* [WHAT YOU ARE ASKED TO DO]: From the lines below, pull out every one that contains the string "分享本组织邀请码", matching case exactly.
BEGIN SOURCE DATA
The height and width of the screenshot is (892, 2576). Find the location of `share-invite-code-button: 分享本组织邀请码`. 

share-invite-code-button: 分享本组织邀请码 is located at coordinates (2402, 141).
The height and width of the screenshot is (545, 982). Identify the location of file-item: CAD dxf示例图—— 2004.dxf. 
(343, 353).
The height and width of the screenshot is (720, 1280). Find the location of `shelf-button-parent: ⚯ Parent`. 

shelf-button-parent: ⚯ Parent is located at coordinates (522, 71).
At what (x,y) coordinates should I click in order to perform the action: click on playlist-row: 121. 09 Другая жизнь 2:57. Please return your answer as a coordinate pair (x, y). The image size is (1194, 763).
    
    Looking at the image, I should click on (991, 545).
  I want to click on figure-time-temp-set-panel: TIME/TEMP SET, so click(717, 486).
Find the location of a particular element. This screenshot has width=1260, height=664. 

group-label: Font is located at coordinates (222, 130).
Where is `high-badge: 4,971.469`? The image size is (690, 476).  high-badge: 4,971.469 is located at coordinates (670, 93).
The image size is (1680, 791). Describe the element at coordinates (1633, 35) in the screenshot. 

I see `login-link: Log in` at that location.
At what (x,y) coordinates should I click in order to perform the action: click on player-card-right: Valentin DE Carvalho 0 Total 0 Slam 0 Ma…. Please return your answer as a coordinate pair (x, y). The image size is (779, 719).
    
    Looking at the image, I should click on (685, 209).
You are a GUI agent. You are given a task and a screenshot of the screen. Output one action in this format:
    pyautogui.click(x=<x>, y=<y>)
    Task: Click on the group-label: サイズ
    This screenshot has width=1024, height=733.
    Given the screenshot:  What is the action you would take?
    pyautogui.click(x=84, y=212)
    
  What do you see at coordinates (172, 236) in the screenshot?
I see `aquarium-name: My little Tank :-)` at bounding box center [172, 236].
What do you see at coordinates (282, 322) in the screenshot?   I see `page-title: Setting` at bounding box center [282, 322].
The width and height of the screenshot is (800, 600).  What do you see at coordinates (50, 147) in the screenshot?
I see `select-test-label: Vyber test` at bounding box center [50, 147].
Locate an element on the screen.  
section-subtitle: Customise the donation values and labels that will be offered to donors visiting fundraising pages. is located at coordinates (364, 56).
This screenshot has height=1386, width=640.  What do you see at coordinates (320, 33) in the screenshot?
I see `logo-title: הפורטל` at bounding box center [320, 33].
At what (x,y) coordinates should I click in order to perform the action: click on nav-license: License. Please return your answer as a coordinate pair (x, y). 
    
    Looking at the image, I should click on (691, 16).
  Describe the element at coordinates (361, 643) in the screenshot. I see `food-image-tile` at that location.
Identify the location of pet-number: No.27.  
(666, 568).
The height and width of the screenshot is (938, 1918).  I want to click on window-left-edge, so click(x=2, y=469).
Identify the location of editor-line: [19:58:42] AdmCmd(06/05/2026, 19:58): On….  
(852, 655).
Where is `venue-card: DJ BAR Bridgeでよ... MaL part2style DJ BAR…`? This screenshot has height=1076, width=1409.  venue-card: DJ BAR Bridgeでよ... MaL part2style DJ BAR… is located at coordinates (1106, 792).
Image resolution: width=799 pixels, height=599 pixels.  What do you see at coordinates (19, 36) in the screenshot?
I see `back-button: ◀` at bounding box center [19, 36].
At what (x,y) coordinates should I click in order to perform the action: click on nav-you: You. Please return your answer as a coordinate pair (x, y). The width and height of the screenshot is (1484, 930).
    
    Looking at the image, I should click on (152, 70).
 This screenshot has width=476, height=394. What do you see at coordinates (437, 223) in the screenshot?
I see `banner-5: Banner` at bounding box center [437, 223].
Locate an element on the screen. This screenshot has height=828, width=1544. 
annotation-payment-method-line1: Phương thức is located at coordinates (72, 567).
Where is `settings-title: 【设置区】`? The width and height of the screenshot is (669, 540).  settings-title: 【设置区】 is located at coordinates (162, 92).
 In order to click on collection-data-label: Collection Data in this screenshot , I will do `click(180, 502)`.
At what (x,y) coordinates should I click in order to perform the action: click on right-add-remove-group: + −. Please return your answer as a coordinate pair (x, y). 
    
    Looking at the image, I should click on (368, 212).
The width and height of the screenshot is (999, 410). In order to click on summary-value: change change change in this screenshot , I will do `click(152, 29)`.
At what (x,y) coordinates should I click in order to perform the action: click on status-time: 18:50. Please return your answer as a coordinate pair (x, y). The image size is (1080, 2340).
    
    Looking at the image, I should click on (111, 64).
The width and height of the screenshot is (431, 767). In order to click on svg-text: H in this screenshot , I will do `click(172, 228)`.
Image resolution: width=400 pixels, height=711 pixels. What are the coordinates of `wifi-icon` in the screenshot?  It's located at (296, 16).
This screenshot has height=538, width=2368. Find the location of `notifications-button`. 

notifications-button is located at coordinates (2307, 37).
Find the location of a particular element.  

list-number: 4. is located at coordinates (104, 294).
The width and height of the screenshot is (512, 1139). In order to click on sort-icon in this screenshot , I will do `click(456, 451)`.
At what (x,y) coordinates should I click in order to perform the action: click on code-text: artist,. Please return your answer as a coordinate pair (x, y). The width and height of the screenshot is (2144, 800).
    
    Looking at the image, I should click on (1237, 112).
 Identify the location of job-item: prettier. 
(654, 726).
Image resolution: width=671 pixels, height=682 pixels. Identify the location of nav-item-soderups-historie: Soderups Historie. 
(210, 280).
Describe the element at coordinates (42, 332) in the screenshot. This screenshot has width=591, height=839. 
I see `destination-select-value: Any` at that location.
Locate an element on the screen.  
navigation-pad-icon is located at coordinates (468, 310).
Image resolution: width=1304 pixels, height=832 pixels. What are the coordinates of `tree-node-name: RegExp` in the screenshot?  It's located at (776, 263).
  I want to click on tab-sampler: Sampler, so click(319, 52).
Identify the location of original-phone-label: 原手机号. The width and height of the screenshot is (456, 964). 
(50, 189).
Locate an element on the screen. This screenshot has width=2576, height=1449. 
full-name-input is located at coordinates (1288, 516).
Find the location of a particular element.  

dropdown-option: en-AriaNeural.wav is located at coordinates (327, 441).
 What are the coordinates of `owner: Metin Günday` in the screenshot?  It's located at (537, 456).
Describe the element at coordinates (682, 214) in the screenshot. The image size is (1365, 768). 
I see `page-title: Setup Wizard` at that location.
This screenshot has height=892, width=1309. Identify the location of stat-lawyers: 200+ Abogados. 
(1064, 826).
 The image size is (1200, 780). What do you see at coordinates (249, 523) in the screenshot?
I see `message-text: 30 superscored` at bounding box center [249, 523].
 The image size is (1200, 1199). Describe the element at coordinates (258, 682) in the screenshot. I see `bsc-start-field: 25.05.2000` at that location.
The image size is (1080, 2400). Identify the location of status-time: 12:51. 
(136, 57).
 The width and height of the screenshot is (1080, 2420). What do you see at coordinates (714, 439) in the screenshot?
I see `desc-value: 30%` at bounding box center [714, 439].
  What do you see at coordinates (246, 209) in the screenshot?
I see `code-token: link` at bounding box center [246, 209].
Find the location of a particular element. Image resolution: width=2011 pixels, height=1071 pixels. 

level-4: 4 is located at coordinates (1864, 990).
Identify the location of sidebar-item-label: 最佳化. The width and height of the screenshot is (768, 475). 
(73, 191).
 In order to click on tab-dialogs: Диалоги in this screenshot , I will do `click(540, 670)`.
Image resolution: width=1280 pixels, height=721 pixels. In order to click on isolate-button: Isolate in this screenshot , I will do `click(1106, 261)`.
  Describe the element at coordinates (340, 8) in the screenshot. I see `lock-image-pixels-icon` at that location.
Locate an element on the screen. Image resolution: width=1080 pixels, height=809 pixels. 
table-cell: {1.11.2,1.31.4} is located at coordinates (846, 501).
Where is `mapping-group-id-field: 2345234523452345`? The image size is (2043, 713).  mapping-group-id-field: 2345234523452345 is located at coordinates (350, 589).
END SOURCE DATA
* [COMPLETED EXERCISE]:
The height and width of the screenshot is (892, 2576). Find the location of `share-invite-code-button: 分享本组织邀请码`. 
share-invite-code-button: 分享本组织邀请码 is located at coordinates (2402, 141).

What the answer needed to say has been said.